(Available records):
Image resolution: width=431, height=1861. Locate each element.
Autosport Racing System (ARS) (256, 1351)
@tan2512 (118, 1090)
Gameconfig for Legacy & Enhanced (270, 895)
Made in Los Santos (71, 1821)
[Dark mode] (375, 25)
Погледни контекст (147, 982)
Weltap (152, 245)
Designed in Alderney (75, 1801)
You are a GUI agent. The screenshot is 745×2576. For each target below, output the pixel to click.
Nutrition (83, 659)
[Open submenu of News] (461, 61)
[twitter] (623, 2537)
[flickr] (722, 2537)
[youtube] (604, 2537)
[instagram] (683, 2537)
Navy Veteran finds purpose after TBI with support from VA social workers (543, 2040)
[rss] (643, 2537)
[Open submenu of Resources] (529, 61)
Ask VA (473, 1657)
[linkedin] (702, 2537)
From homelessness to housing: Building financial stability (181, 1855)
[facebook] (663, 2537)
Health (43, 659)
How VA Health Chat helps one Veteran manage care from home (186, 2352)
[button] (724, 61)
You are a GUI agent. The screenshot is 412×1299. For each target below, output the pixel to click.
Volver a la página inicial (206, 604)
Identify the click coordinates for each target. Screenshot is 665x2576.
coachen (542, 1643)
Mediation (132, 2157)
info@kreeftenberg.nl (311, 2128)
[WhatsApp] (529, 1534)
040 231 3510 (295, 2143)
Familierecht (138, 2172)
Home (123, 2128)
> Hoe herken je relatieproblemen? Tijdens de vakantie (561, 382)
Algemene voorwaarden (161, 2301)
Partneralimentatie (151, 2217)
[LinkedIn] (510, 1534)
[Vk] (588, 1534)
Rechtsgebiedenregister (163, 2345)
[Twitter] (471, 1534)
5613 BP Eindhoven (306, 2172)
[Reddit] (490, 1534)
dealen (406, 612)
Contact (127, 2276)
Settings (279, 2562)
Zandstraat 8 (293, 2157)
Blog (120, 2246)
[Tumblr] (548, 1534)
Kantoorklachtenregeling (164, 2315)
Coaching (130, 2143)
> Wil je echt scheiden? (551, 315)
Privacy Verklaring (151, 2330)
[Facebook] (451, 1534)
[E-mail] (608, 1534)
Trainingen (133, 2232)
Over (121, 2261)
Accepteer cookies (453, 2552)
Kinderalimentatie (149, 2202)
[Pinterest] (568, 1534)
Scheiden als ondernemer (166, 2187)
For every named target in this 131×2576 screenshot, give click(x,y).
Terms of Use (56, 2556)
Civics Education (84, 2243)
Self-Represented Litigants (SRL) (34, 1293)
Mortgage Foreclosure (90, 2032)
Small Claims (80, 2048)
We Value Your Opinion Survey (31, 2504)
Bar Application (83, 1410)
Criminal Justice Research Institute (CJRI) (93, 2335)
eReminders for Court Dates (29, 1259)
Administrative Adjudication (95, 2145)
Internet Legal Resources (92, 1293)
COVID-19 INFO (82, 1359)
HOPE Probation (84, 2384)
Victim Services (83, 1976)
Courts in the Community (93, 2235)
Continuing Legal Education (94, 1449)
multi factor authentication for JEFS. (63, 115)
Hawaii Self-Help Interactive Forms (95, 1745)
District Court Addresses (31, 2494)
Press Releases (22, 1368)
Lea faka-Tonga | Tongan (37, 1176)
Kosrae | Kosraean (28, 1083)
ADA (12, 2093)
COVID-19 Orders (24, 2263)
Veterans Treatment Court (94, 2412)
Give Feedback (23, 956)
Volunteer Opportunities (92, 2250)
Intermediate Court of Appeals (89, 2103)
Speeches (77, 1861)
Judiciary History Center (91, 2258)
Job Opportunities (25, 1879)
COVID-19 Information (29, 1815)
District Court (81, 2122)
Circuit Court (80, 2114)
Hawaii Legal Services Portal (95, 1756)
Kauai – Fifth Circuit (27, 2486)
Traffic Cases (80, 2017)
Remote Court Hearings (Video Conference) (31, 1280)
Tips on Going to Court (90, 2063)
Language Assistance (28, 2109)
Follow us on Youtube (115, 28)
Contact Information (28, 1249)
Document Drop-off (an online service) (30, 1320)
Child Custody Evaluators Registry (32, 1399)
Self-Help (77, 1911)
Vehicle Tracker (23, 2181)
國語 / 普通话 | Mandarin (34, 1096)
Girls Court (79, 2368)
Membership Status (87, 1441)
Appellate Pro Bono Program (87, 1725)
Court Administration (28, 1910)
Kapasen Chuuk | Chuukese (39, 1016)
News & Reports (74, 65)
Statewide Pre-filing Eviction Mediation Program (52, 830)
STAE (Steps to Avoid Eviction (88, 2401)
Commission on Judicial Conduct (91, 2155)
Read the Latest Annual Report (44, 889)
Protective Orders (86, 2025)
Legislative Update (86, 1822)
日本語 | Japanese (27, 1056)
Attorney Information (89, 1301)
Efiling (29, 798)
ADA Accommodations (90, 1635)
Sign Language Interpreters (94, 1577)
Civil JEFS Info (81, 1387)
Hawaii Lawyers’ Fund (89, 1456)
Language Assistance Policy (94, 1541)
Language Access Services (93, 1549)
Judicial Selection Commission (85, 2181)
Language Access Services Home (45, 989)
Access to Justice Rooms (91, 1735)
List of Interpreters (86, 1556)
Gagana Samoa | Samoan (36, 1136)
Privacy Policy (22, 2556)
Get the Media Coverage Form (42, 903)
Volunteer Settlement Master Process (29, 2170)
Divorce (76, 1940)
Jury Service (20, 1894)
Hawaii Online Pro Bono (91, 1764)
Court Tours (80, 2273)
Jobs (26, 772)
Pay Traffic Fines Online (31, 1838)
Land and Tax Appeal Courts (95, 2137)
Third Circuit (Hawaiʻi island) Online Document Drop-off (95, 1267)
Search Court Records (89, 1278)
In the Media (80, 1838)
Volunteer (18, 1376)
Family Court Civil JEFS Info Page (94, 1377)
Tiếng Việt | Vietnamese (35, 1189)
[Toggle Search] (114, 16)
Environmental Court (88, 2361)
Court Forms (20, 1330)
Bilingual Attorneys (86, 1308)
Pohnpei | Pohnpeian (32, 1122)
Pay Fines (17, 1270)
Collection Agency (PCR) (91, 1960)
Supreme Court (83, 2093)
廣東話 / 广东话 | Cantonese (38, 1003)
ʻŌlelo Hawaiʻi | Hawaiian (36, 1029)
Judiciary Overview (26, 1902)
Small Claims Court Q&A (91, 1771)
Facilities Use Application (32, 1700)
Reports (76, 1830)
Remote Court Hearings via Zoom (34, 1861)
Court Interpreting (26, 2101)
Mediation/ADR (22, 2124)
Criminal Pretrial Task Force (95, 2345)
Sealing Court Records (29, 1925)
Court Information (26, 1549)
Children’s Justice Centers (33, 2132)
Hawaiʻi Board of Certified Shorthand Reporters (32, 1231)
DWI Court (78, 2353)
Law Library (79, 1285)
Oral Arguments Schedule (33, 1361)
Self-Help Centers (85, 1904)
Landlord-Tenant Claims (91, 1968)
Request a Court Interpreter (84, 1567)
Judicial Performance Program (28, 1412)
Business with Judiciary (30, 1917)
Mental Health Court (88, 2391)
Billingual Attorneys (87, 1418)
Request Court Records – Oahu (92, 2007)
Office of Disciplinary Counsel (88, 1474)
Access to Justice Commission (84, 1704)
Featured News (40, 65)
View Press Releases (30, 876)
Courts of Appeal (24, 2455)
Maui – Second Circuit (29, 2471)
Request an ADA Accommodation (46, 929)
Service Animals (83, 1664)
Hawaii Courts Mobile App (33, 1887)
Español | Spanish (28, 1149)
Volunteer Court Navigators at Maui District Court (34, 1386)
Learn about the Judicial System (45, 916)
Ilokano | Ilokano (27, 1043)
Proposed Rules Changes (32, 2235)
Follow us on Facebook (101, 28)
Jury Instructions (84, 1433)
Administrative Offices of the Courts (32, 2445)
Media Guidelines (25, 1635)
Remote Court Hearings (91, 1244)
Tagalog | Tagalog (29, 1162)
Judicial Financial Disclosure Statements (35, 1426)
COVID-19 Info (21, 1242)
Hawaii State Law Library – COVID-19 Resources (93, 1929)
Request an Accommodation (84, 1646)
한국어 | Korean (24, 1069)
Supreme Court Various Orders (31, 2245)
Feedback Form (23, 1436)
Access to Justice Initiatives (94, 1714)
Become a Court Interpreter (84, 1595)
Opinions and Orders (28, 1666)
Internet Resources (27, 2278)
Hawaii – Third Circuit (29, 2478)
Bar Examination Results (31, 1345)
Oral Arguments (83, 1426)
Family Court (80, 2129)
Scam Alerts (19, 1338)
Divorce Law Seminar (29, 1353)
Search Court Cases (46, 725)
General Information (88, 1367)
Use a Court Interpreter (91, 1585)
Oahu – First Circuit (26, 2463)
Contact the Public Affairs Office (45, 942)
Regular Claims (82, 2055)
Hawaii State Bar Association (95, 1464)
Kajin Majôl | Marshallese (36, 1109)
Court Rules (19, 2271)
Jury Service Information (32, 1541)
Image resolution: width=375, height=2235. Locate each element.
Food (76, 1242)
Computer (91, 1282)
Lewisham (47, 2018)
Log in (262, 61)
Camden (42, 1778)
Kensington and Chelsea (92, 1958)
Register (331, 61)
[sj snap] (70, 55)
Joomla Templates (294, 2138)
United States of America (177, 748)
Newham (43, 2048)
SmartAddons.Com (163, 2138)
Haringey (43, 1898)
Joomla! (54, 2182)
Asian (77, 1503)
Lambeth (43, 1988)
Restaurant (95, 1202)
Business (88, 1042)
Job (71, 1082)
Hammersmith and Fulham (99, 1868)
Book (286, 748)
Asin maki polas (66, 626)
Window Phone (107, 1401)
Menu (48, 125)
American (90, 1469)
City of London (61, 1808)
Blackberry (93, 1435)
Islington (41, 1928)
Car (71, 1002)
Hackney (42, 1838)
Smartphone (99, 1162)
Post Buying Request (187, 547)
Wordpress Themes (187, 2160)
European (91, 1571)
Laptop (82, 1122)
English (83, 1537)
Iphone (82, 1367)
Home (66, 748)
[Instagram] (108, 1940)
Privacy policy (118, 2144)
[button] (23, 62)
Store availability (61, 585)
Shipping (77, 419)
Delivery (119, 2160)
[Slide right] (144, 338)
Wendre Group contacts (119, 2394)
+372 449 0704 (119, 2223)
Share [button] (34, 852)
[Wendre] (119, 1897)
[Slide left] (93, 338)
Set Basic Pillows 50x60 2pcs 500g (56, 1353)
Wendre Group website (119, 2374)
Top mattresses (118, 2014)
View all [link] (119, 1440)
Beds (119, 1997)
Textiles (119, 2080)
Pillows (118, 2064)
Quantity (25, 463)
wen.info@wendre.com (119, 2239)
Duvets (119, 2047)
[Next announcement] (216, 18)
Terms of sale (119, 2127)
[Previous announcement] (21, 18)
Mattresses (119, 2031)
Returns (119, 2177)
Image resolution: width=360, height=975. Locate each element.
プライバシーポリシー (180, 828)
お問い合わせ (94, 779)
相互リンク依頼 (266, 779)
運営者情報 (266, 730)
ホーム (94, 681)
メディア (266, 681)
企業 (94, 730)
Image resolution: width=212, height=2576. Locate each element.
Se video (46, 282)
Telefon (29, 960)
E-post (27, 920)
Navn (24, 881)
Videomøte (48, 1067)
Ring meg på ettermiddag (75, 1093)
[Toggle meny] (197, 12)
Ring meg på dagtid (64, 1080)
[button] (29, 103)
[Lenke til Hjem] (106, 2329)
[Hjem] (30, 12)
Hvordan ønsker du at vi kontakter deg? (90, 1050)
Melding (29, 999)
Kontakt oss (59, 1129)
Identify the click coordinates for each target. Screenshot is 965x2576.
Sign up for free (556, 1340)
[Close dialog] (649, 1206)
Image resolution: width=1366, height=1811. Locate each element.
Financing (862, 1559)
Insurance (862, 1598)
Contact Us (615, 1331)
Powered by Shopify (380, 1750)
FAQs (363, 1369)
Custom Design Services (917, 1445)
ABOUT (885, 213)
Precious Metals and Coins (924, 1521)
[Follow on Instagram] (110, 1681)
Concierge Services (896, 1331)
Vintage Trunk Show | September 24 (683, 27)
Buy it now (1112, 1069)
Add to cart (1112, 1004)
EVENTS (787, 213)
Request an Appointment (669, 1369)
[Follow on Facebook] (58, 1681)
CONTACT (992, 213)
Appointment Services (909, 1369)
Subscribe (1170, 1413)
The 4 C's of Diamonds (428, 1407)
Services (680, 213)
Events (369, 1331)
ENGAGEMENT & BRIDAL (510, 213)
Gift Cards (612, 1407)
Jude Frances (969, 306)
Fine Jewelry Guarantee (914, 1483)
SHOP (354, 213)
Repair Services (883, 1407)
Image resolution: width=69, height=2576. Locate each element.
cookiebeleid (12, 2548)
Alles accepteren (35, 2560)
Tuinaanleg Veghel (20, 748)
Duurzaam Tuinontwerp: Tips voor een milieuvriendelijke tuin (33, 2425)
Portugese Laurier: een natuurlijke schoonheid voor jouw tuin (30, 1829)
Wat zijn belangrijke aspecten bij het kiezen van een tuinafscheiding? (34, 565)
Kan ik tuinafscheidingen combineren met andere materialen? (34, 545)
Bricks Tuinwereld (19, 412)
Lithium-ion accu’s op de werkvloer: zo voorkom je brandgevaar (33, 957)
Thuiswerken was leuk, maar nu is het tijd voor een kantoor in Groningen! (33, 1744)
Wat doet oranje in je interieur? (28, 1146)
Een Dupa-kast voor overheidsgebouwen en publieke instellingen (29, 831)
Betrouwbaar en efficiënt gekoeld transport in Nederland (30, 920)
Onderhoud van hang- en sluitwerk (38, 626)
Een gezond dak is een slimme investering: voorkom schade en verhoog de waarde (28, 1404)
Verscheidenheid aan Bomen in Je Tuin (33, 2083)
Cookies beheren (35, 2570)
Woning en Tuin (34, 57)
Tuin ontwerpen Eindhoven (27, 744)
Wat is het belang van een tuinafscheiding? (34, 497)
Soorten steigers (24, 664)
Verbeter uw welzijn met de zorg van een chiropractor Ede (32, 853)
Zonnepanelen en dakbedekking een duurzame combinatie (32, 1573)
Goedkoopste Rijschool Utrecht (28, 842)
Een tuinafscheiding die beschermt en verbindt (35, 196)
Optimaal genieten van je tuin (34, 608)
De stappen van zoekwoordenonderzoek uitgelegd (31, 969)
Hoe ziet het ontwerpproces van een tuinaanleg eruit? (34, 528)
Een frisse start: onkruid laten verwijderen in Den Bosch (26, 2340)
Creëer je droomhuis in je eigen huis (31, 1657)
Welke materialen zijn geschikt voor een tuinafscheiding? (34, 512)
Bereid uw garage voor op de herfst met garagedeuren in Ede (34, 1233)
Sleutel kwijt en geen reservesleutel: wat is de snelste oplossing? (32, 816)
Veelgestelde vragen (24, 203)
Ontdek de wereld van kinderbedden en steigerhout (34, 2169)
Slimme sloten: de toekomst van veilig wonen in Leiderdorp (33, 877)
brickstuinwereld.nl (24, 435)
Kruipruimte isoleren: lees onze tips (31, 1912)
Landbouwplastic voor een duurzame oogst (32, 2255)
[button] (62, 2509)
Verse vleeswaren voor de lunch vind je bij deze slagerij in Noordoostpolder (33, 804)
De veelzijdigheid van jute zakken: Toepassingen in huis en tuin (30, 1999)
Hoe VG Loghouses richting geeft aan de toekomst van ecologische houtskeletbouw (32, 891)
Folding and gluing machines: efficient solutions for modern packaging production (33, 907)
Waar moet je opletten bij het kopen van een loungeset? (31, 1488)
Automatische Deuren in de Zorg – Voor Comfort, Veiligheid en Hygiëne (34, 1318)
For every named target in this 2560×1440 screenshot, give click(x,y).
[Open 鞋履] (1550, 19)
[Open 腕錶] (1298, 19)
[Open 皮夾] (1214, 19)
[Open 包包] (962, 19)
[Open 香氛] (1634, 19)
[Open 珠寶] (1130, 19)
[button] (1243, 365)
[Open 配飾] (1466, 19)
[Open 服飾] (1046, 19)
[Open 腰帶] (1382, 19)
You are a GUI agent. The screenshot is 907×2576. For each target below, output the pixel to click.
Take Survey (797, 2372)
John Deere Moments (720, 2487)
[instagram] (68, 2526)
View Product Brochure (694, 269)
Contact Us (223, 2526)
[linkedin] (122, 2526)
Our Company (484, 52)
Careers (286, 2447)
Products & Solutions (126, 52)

(Problem requirements): Go back to the start of the listing above. Reproduce each line exactly, ending with the line that contains "Designed in Alderney (75, 1801)".

(Response):
Image resolution: width=431, height=1861. Locate each element.
Autosport Racing System (ARS) (256, 1351)
@tan2512 (118, 1090)
Gameconfig for Legacy & Enhanced (270, 895)
Made in Los Santos (71, 1821)
[Dark mode] (375, 25)
Погледни контекст (147, 982)
Weltap (152, 245)
Designed in Alderney (75, 1801)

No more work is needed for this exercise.